📝 SummarXiv

Abstract

To advance the development of future fusion devices beyond Wendelstein 7-X (W7-X), a robust understanding of energy confinement time scaling is crucial. Universal temperature and density profile shapes are theoretically anticipated through a comparison of the empirical ISS04 confinement time scaling with predictions based on Gyro-Bohm heat flux scaling. This thesis investigates the presence of these universalities in W7-X experimental profiles and subsequently tests existing confinement time scalings against this data. Experimental profiles are obtained from Thomson scattering diagnostics. Gradient length scales, defined as the radial derivative of the logarithmic quantity of the investigated profiles, are extracted from these profiles through fitting procedures. These scales serve as boundary conditions for subsequent gyrokinetic flux-tube simulations using the GX code. The simulated heat fluxes are then employed to reconstruct profiles by solving the power balance equation and density evolution.
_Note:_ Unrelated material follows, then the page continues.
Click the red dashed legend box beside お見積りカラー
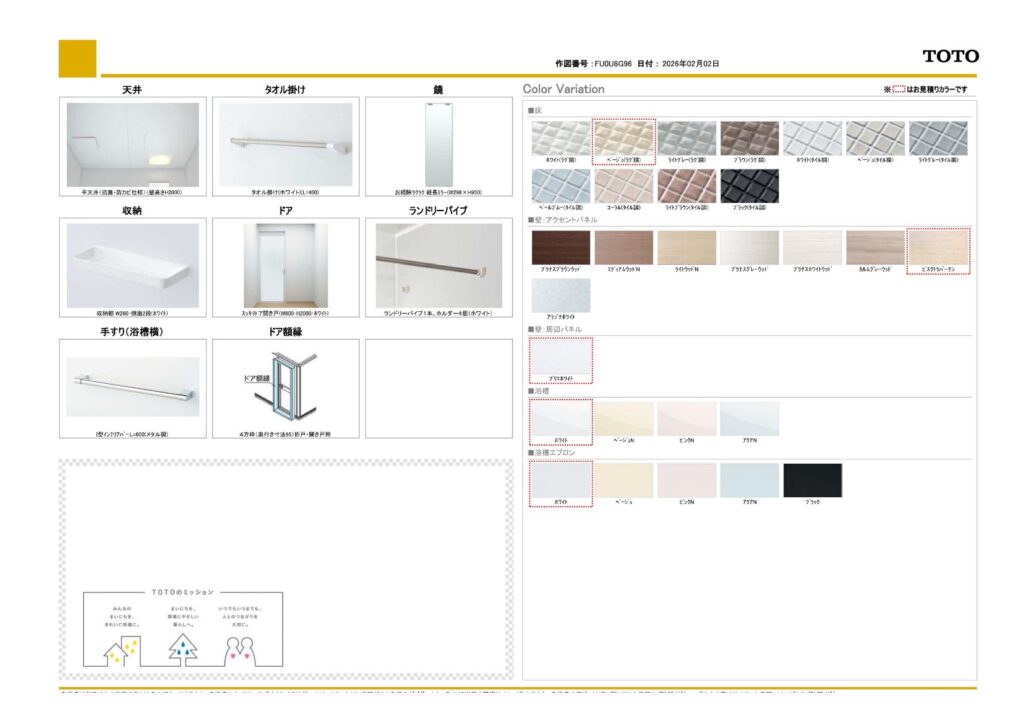 point(898,90)
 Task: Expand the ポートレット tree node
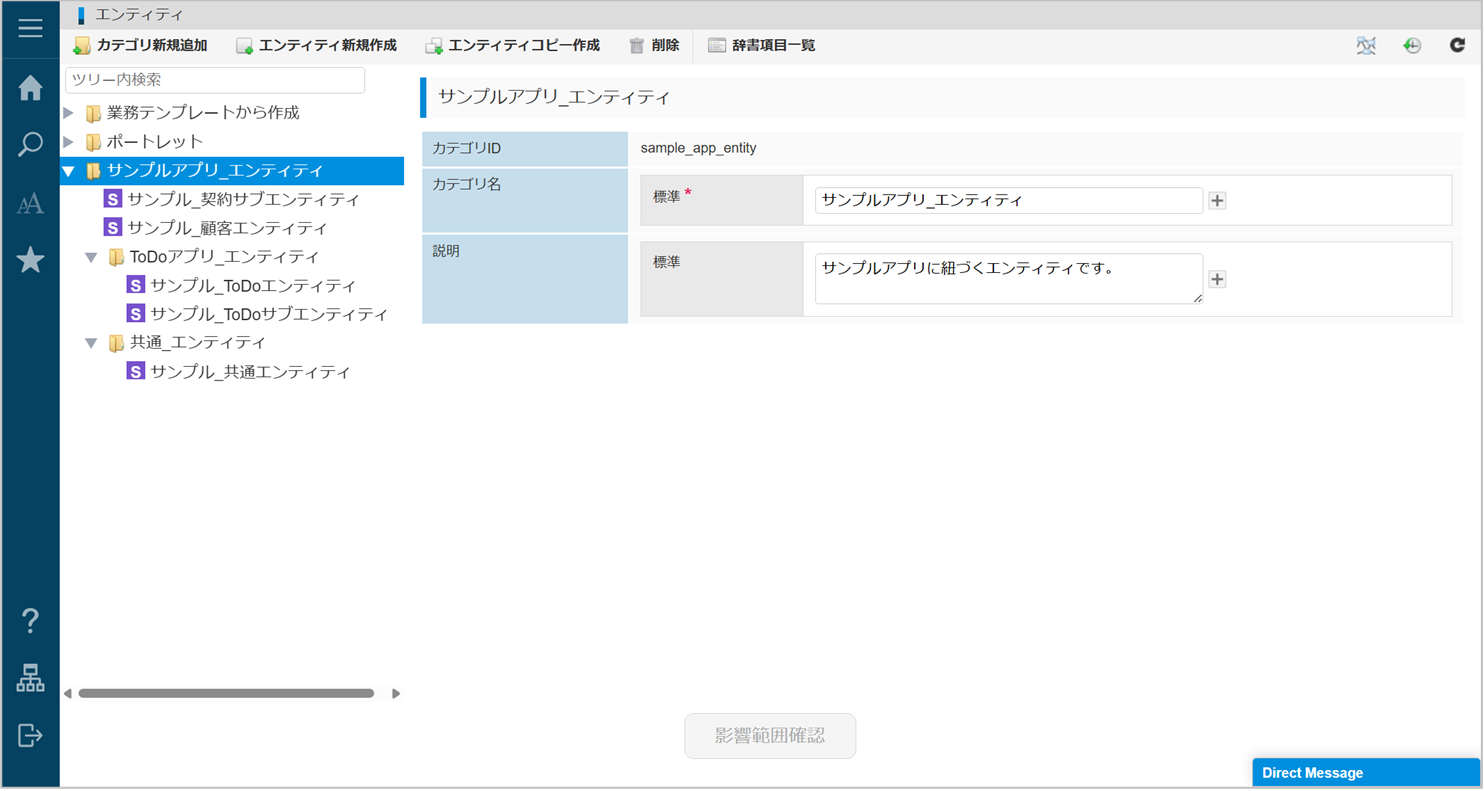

A comparison of these reconstructed profiles with the averaged experimental profiles reveals that the predicted density profiles are steeper than those measured in the reference dataset. To investigate this discrepancy, additional discharges exhibiting more peaked density profiles, including both high-performance and low-power plasmas, are examined. Furthermore, the ratio of experimental temperature and density scale lengths is incorporated as an input into the simulations, and the resulting simulated heat fluxes are evaluated. Discrepancies between the simulated and measured profiles are discussed, with potential explanations encompassing particle sources and neoclassical transport mechanisms. This comprehensive approach aims to deepen our understanding of the critical role of profile shape and transport mechanisms in plasma confinement.